= Artists' Fund Society =

The Artists' Fund Society of the City of New York was a benevolent society founded on February 5, 1859, to assist members and their families in cases of illness, old age, and death, and to provide aid to non-member artists in distress. It was incorporated on April 13, 1861.

The society traces its origin to painter William Ranney's death in 1857, which left his wife and two children destitute. Painters from the New York City area contributed works to auction to aid his destitute family. The auction included paintings by George Inness, Jasper Francis Cropsey, Asher Brown Durand, and Frederick Church's "Morning in the Tropics," which sold for $625, at that time the highest amount ever paid at auction for a painting in the United States.

The society began with 25 members who, from 1860 through 1889, were required to annually contribute a piece of art work to be exhibited and sold at auction. Its first organized exhibition was held starting on December 6, 1860, showing 44 pieces for auction in three rooms of the National Academy of Design, with the auction itself held on December 22. Proceeds were invested in bonds, mortgages, and stocks.

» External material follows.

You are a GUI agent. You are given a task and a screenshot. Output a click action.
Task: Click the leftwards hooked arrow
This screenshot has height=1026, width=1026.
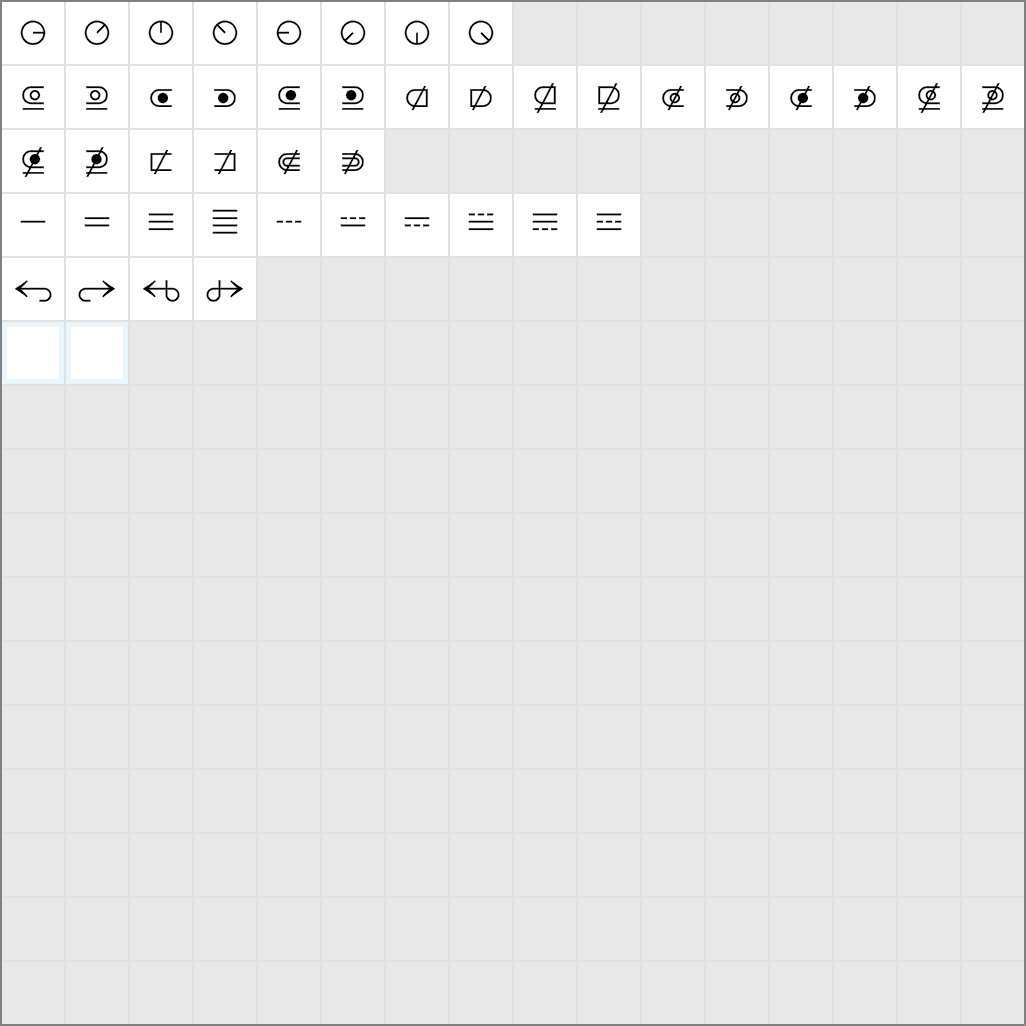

By the end of 1861, the society had 50 members and a fund of roughly $5,000. By 1864, this fund had grown to over $20,000. Widows were paid annual interest on a sum of $1500, and then paid a lump sum of $1500 when their youngest child reached age 21.
More than 27 auctions were held between 1860 and 1889.

In 1890, the auction system was replaced by assessments, with all members paying $5 within 30 days of a member's death; the beneficiary then received a percentage of the total.

The society's original constitution (1859) simply stated that members must be "artists by profession." However, by the 1930s amendments stipulated that members must live in New York City or close enough to attend meetings, and that no person over the age of 45 could become a member. Its leadership consisted of a "Board of Control" composed of a president, vice-president, secretary, treasurer and five other members. The board met monthly, and the society sponsored an annual meeting for all members followed by an annual dinner for members and friends.

By 1936 the Board of Control was considering re-organizing or dissolving the society due to rising numbers of members unable to pay assessments, difficulty finding new young members, and "a general lack of interest in the society." In 1946, the Artists' Fund Society merged into the Society of Illustrators.